Exercise: Repeat these records exactly, pictures excluded.

(Collected data entries)
Segment Open

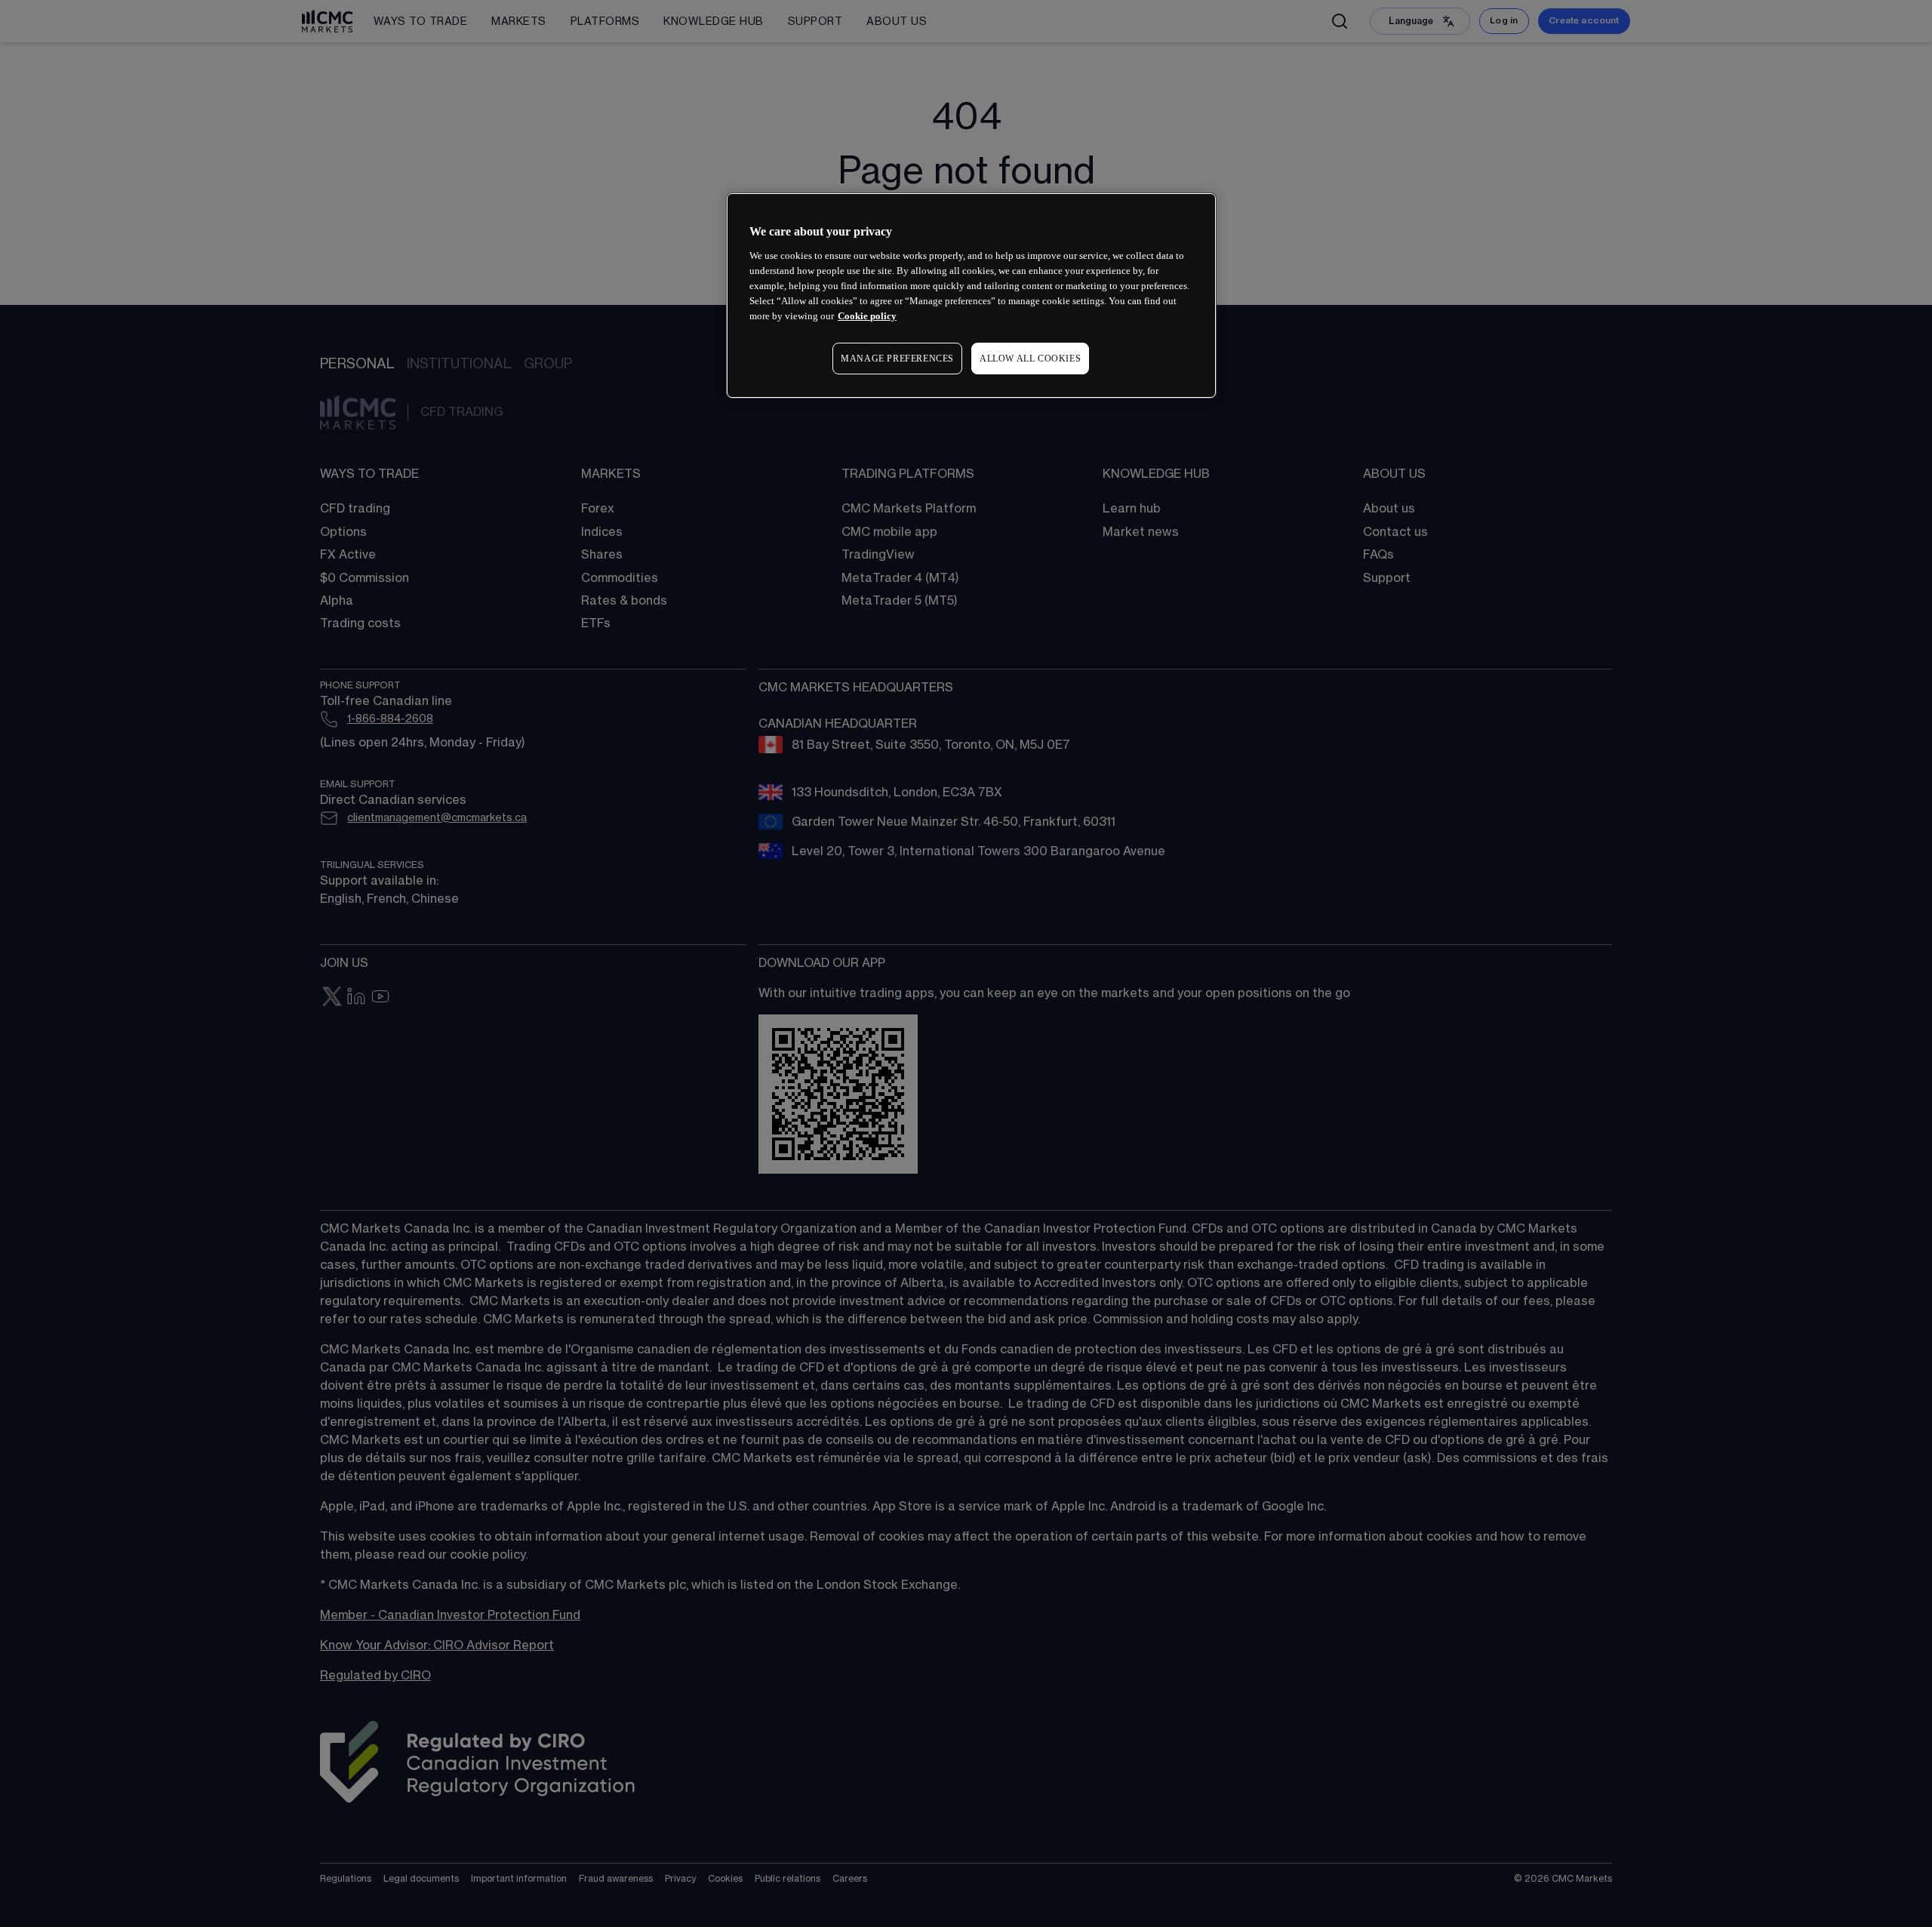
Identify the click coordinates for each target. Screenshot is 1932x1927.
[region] (971, 295)
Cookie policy (867, 316)
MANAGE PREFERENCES (897, 358)
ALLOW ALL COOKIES (1030, 358)
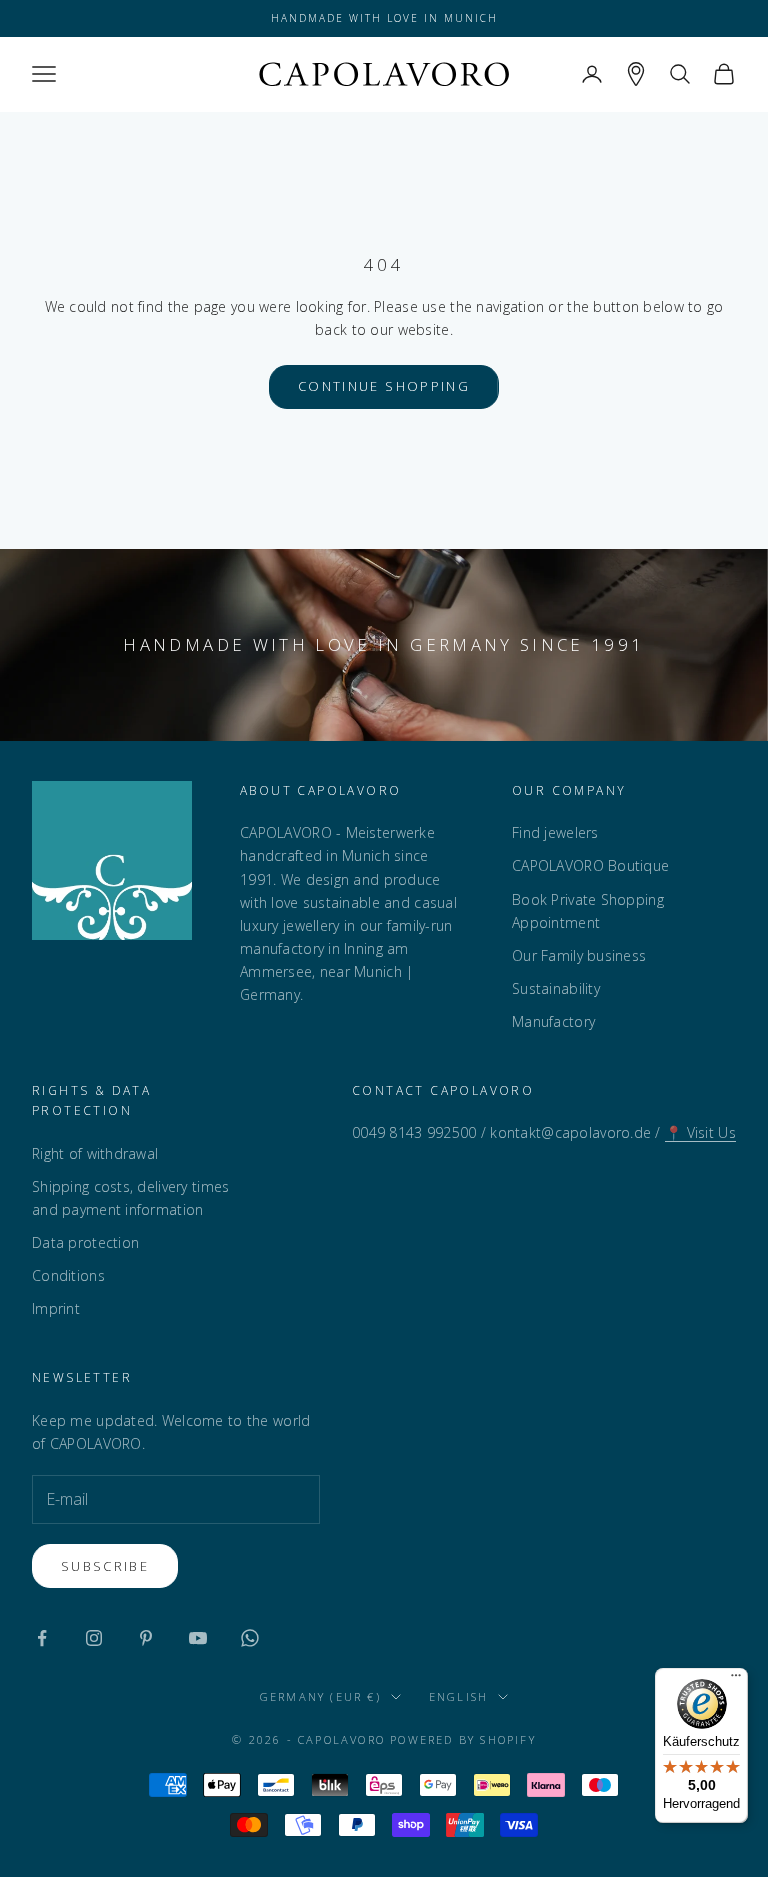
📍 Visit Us (700, 1132)
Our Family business (579, 955)
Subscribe (105, 1566)
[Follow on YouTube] (198, 1638)
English (458, 1696)
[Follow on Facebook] (42, 1638)
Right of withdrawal (95, 1153)
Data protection (85, 1242)
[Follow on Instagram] (94, 1638)
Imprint (56, 1308)
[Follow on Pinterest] (146, 1638)
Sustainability (556, 988)
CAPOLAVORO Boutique (590, 865)
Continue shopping (384, 386)
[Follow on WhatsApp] (250, 1638)
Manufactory (553, 1021)
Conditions (68, 1275)
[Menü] (736, 1680)
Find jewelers (555, 832)
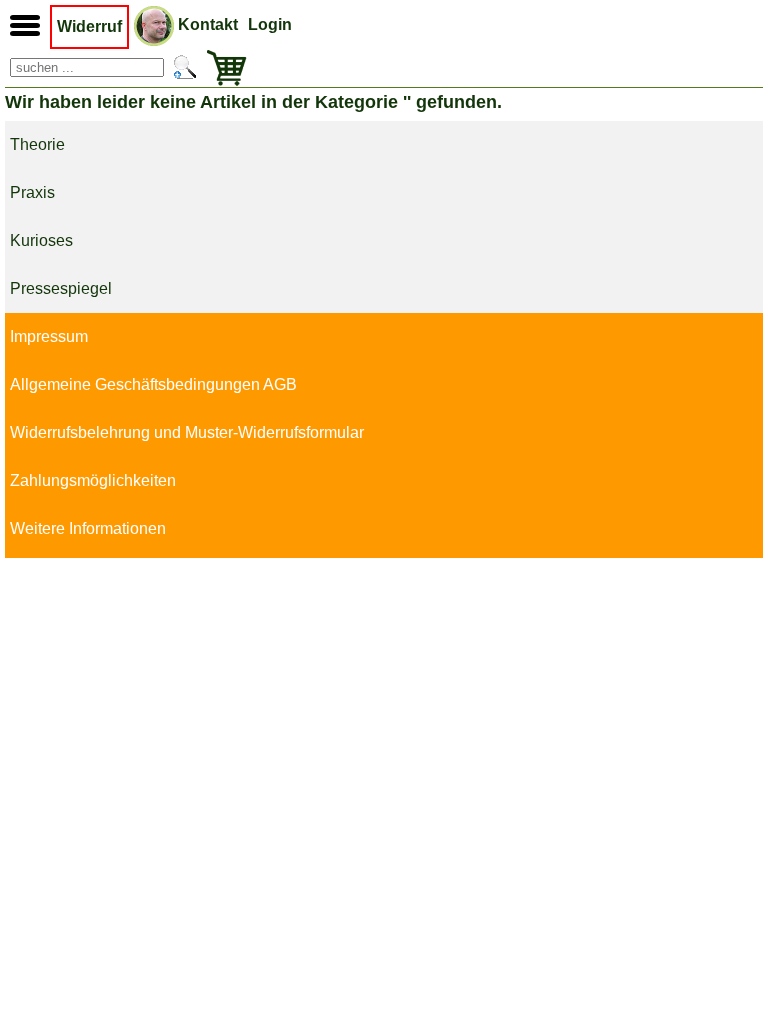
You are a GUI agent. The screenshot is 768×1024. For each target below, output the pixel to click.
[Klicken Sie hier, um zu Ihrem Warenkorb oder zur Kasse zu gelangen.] (222, 68)
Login (270, 24)
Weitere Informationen (88, 528)
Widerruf (89, 26)
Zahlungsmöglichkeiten (93, 480)
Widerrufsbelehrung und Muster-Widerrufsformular (187, 432)
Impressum (49, 336)
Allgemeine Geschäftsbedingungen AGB (153, 384)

Segment Closed

Expected output:
Identify the click coordinates for each target. Screenshot is 1932x1927.
[region] (971, 295)
Cookie policy (867, 316)
MANAGE PREFERENCES (897, 358)
ALLOW ALL COOKIES (1030, 358)
📍 Visit Us (700, 1132)
Our Family business (579, 955)
Subscribe (105, 1566)
[Follow on YouTube] (198, 1638)
English (458, 1696)
[Follow on Facebook] (42, 1638)
Right of withdrawal (95, 1153)
Data protection (85, 1242)
[Follow on Instagram] (94, 1638)
Imprint (56, 1308)
[Follow on Pinterest] (146, 1638)
Sustainability (556, 988)
CAPOLAVORO Boutique (590, 865)
Continue shopping (384, 386)
[Follow on WhatsApp] (250, 1638)
Manufactory (553, 1021)
Conditions (68, 1275)
[Menü] (736, 1680)
Find jewelers (555, 832)
You are a GUI agent. The screenshot is 768×1024. For each target below, output the pixel to click.
[Klicken Sie hier, um zu Ihrem Warenkorb oder zur Kasse zu gelangen.] (222, 68)
Login (270, 24)
Weitere Informationen (88, 528)
Widerruf (89, 26)
Zahlungsmöglichkeiten (93, 480)
Widerrufsbelehrung und Muster-Widerrufsformular (187, 432)
Impressum (49, 336)
Allgemeine Geschäftsbedingungen AGB (153, 384)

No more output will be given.